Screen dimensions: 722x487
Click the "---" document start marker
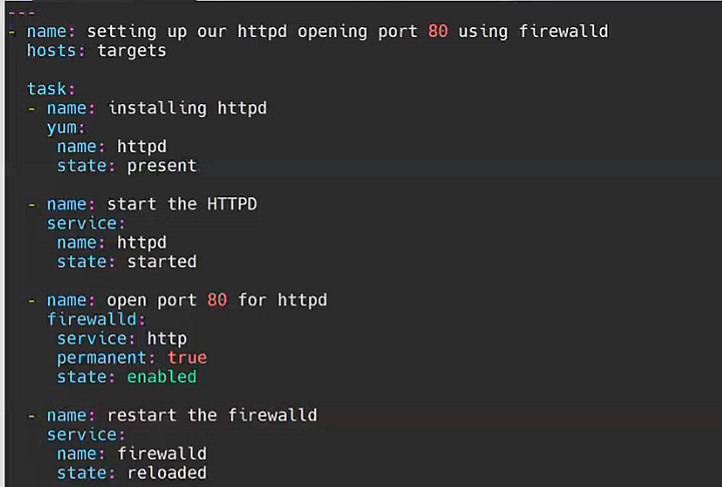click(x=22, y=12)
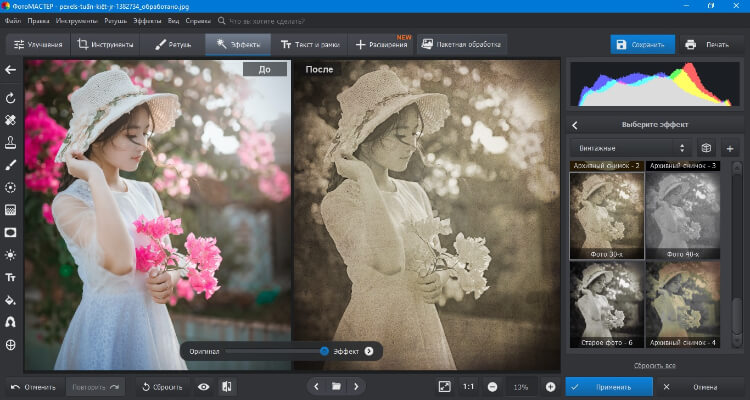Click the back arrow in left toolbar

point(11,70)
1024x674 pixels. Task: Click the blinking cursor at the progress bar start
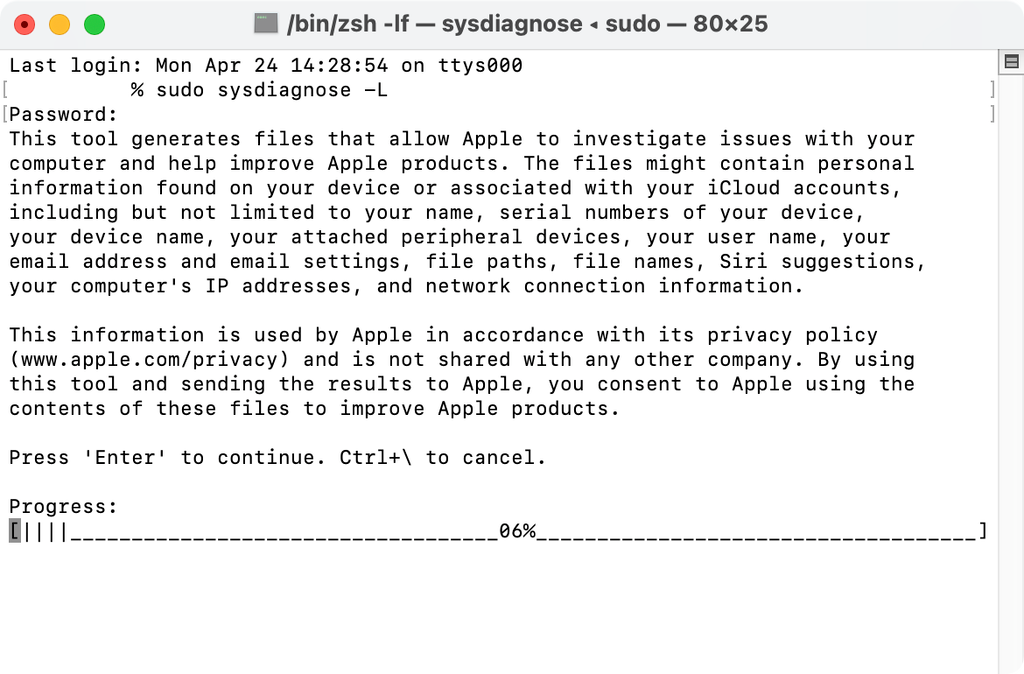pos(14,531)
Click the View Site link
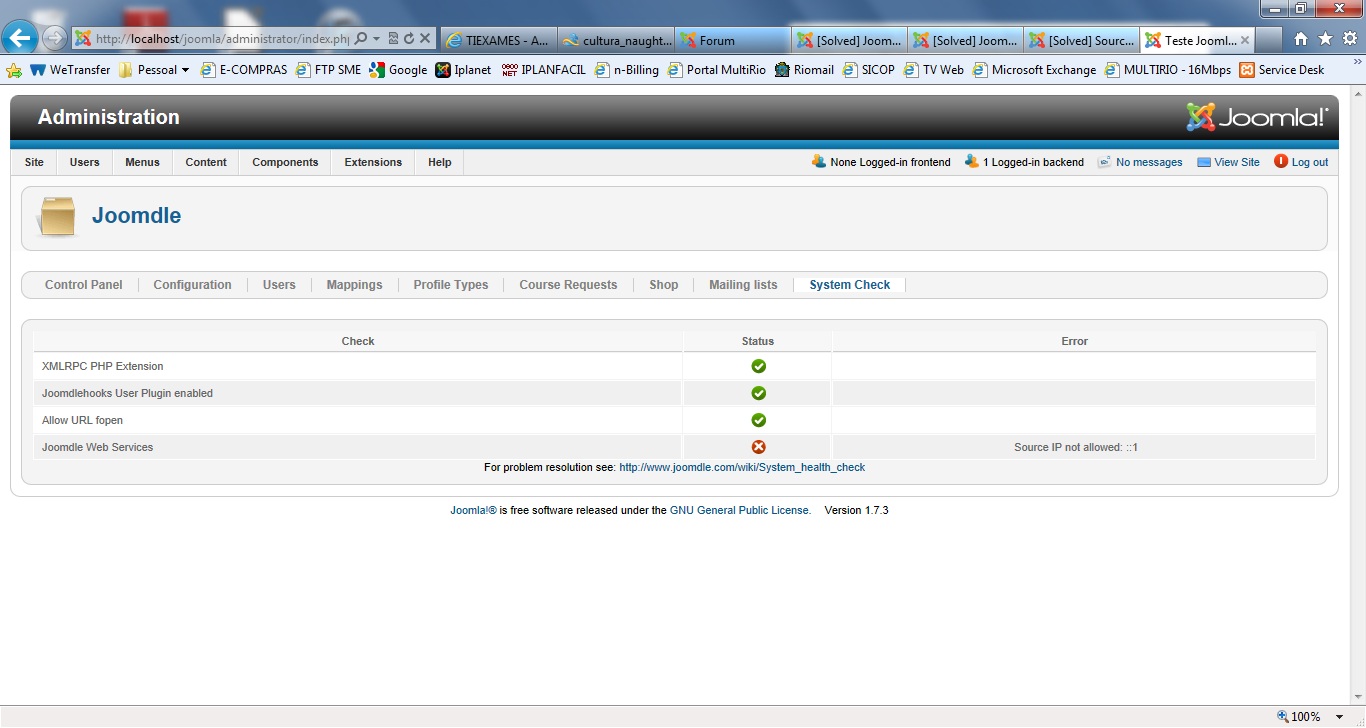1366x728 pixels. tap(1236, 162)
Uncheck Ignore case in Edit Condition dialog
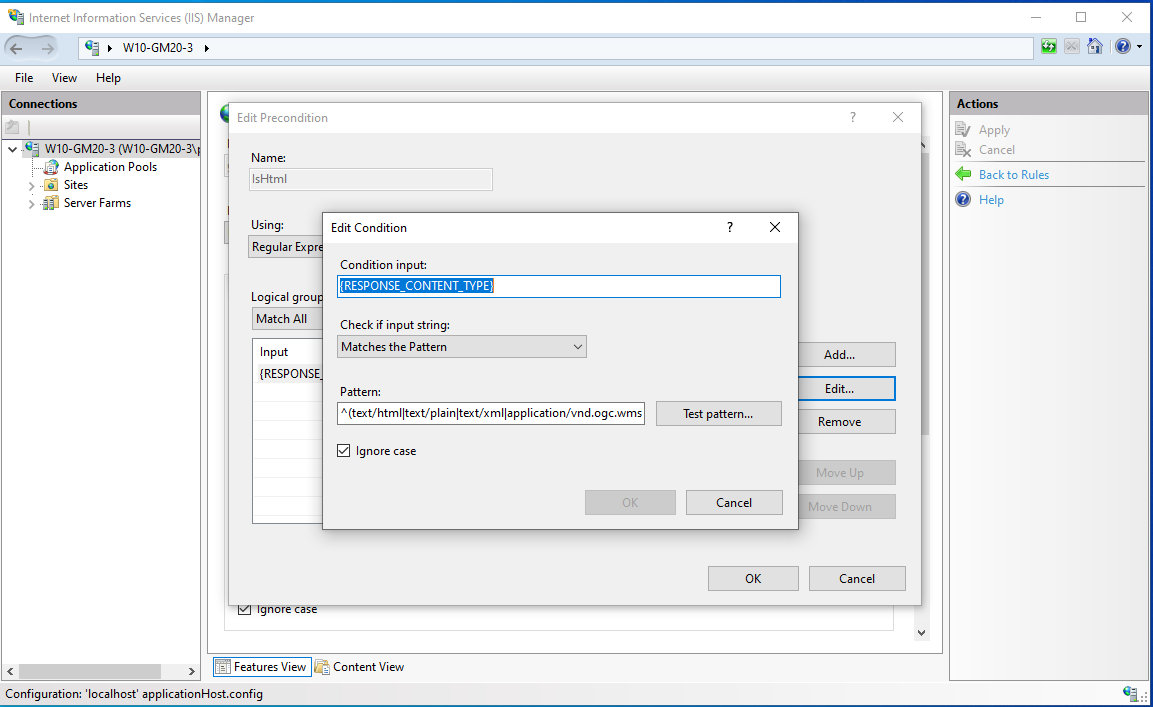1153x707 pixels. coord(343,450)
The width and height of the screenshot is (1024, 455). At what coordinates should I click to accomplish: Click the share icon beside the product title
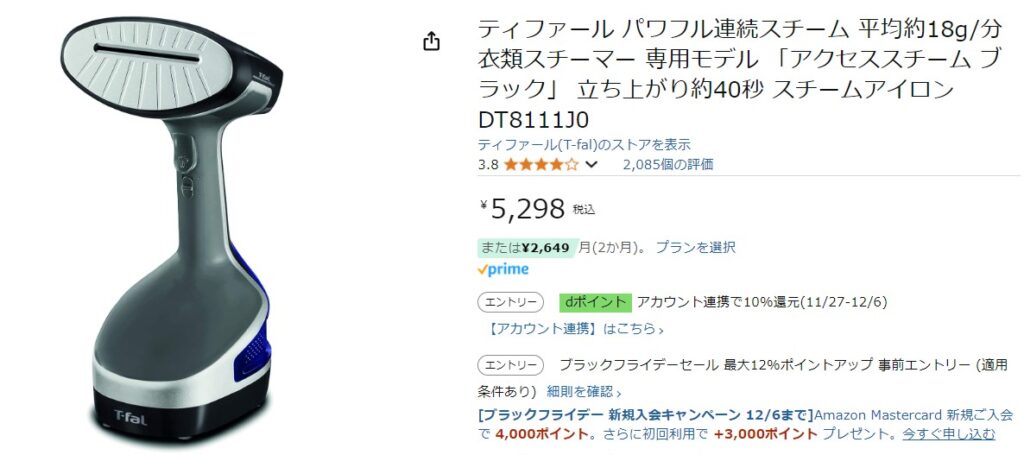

- - -

I'd like every record transcribed exactly, with no pictures carried over.

Screen dimensions: 722x487
Click the "---" document start marker
click(x=22, y=12)
Click the back arrow in left toolbar

point(11,70)
1024x674 pixels. Task: Click the blinking cursor at the progress bar start
pos(14,531)
Click the View Site link
1366x728 pixels. tap(1236, 162)
Uncheck Ignore case in Edit Condition dialog
1153x707 pixels. coord(343,450)
The width and height of the screenshot is (1024, 455). At what coordinates should I click to accomplish: Click the share icon beside the product title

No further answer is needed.